Tuesday, May 12, 2020

An Appealing Fox Biopic Earns its Stars & Stripes

20th Century Fox’s entertaining 1952 retelling of John Philip Sousa’s life, covering his 1890’s success as the leader of the Marine Corps’ marching band through key years fronting the renown Sousa Band, Stars & Stripes Forever differs from many of the biopics of this era in bypassing major dramatic elements such as alcoholism or other addictions and/or unsavory elements (see Love Me or Leave Me or just about any 1950’s Susan Hayward film of this ilk) to depict a life largely free of controversy. This could come across as stale and uninteresting (one of the film’s big moments finds the conductor stepping away from his post to dance a two-step with Mrs. Sousa), but great charm is found in Stars unpretentious narrative, with veteran director Henry Koster capability helming the proceedings and wisely keeping the running-time at a brisk 89 minutes and, most importantly, a group of charismatic, ingratiating performances by the leads helping to win the audience over.
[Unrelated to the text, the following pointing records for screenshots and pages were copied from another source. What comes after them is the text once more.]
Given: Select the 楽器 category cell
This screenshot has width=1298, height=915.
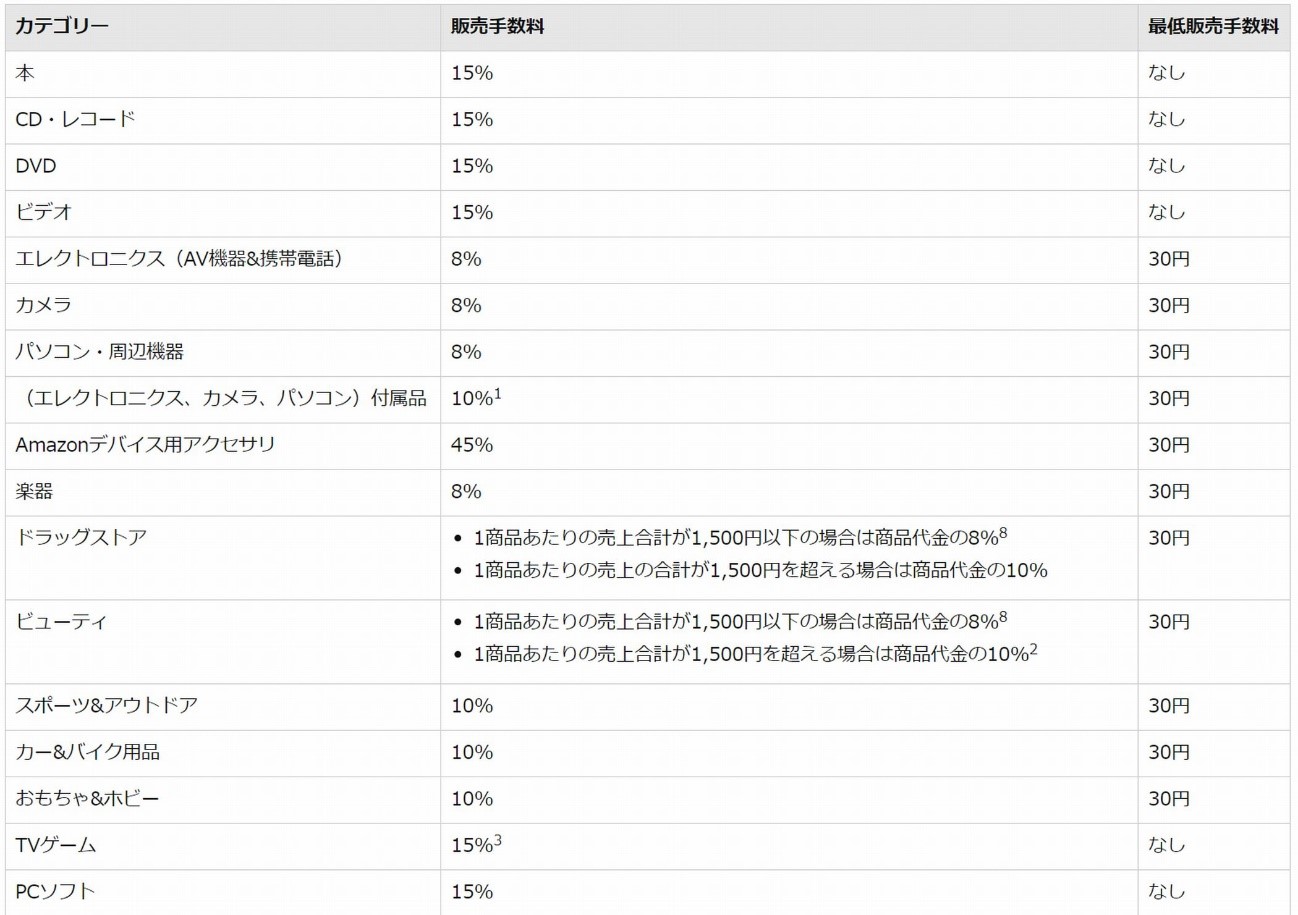Looking at the screenshot, I should [x=34, y=492].
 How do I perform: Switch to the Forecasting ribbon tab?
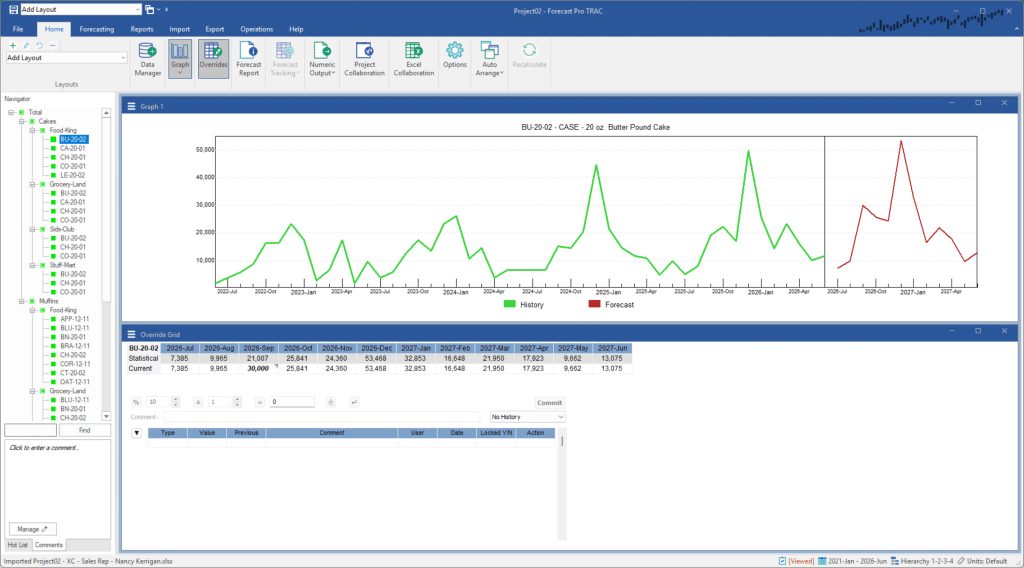point(97,30)
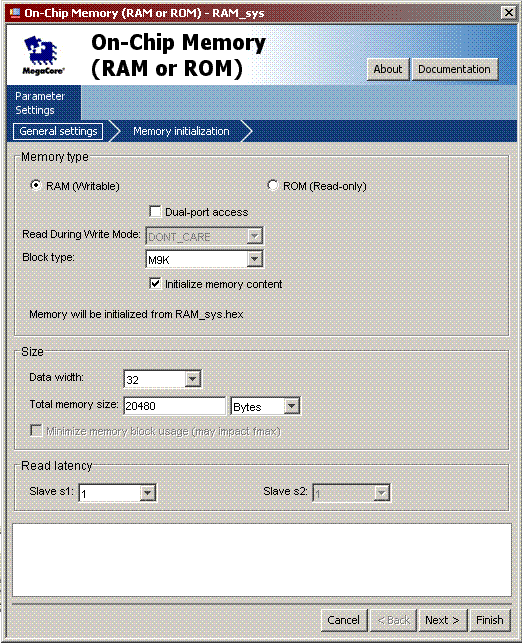The width and height of the screenshot is (522, 644).
Task: Open the Slave s1 latency dropdown
Action: coord(147,493)
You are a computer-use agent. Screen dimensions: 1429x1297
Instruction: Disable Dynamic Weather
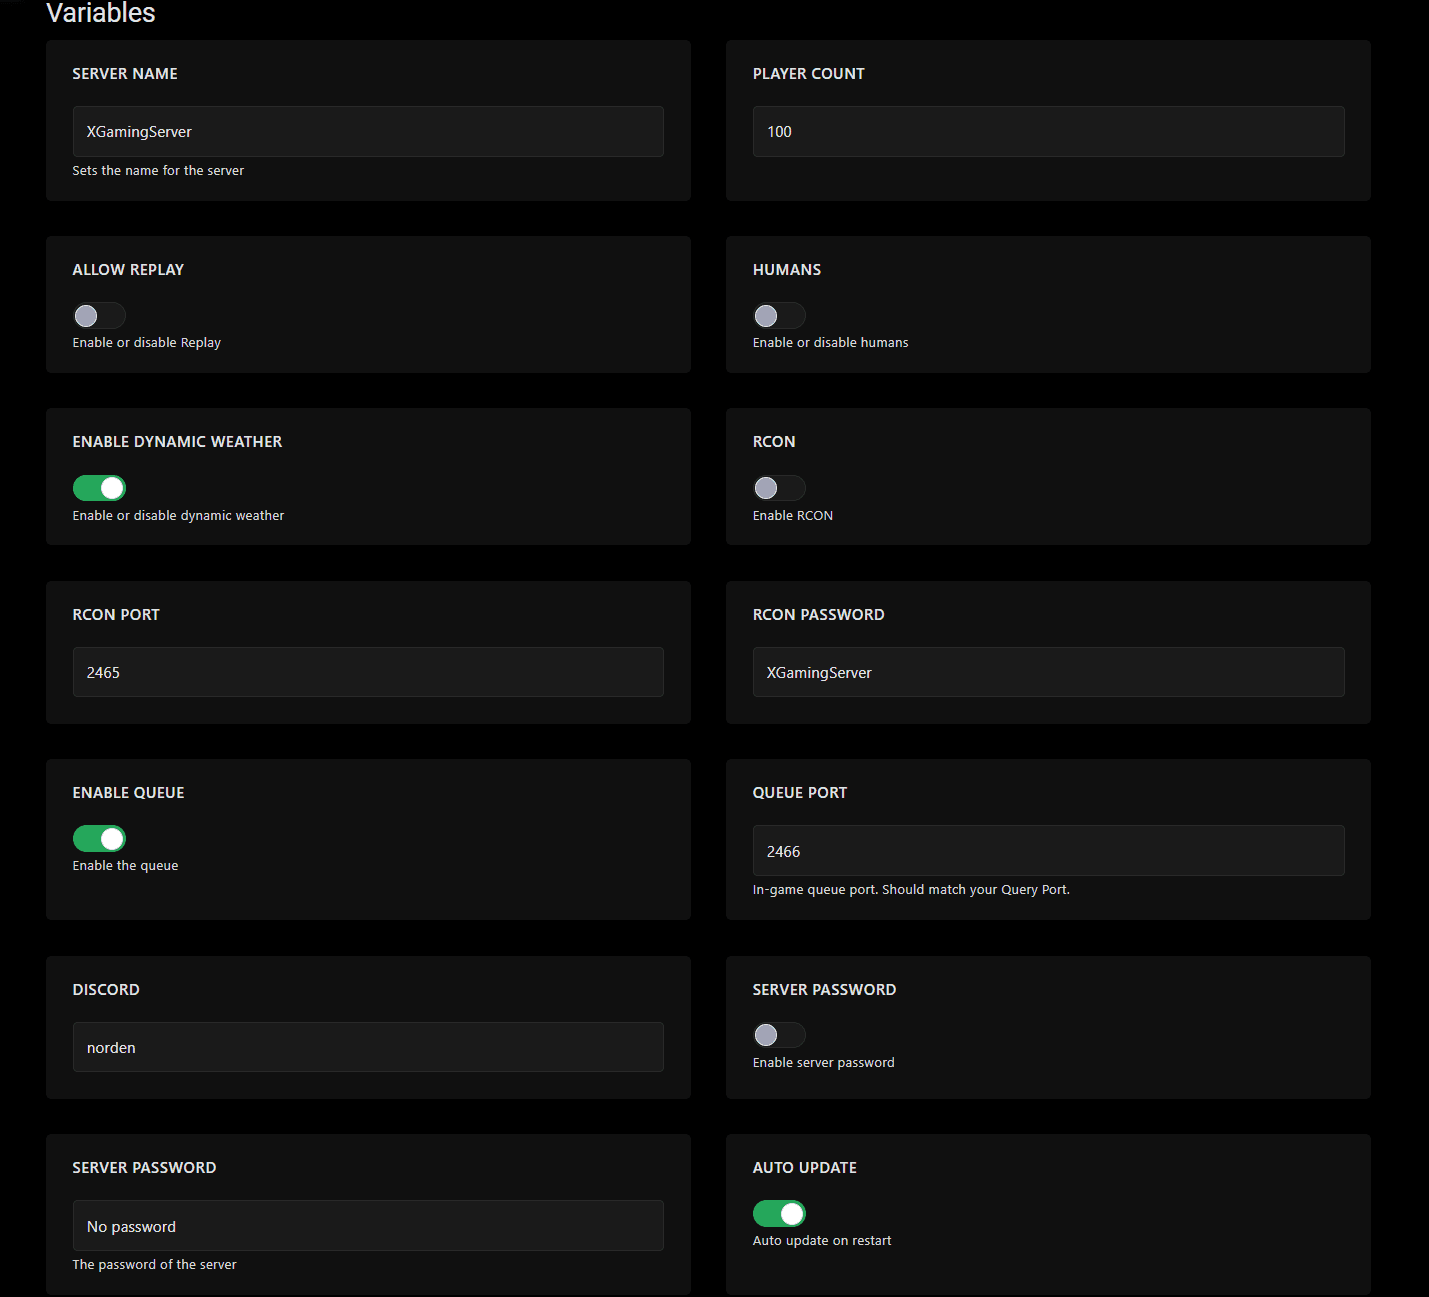coord(98,487)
From his initial scene wherein Sousa is seen buying 150 dozen pairs of white gloves for his chosen profession, Clifton Webb is fully in his comfort zone as the practical, precise bandleader, and although he can still pull off a caustic line second-to-none, he seems friendlier than usual and even smiles a few times. Webb is great at not overdoing anything here, playing in a simple, straightforward manner throughout, and he isn’t afraid to even look (aptly) a little foolish when Sousa starts to bellow the lyrics to one of his songs in less-than-impressive fashion. As Mrs. Sousa, Ruth Hussey has a wonderfully direct, knowing manner in her scenes, without ever coming across as phony or saccharine, a merit that applies to the other actors and the overall film as well. Hussey’s likeable professionalism is in perfect sync with Webb’s casual adeptness, and they make an endearing combo (and yes, that scene wherein Mr. and Mrs. Sousa dance the two-step around a ballroom is a winner in the hands of these two skilled performers). 

The handsome Robert Wagner, playing a young Marine who becomes a key member of the Sousa Band, is eager, pleasantly vacuous, and completely irresistible in a breakthrough major role after scoring as military officers earlier in the year in What Price Glory and, specifically, the hit Hayward biopic With a Song in My Heart. Every time Wagner turns on that mega-watt smile with an impact that would possibly even make Julia Roberts jealous, any greenness he might show as a novice performer is swept under the soundstage, and you can see why his career was off and running in short order. As his lady love, Wagner is beautifully paired with Debra Paget, the ideal 1950’s ingénue (IMO, at least- she might win the title based on her 1956 output alone; throw in Broken Arrow and it’s a no-brainer and step aside, Mitzi Gaynor), whose typical spiritedness and earnest approach are well-suited to her role as a young singer looking to break into the Sousa Band. Paget’s style also meshes superbly with Wagner’s playing- Wagner and Paget’s characters could be deemed conventionally “cute’” as is the case with many young onscreen lovers back in the day (and maybe still today) but, both in appearance and in possessing an easy, unforced youthful energy, they’re so damn perfect together that the audience is completely with them in every scene. Also, as a classic movie geek I waited patiently thinking surely George Chakiris, the good-luck charm of many a Fox or Paramount musical of the period, would have to show up and (in the words of the late, great Rosemary Clooney during her commentary on White Christmas) “gorgeous George” didn’t let me down- Chakiris waltzes by a few times in that ballroom sequence mid-way into the film.   

I admit to vapidity regarding becoming completely enamored with a movie showcasing gorgeous Technicolor, regardless of if the film has any merit besides this asset. Although Stars and Stripes has the aforementioned advantages, the terrific restoration effort put in for the Blu-Ray of Stars provides abundant pleasures for the eye to behold. Every scene appears pristine, and it’s rare to see this much work put in to make a classic film not extremely well-known (as opposed to a The Wizard of Oz) come out looking like gangbusters- thank you, Fox! Stars did well upon its initial release (a late-December 1952 release, it earned $3,000,000 in rentals and placed in the top twenty-grossing films of the year according to Variety) but I can’t remember seeing it aired much or being in any conversation of memorable movies of its period, musical or otherwise. It was great to finally watch it and find Stars to be such an enjoyable viewing experience. As Fox has been bought out by Disney, grab a copy of this worthy classic title sooner rather than later, for a very pleasant way to spend 90 minutes.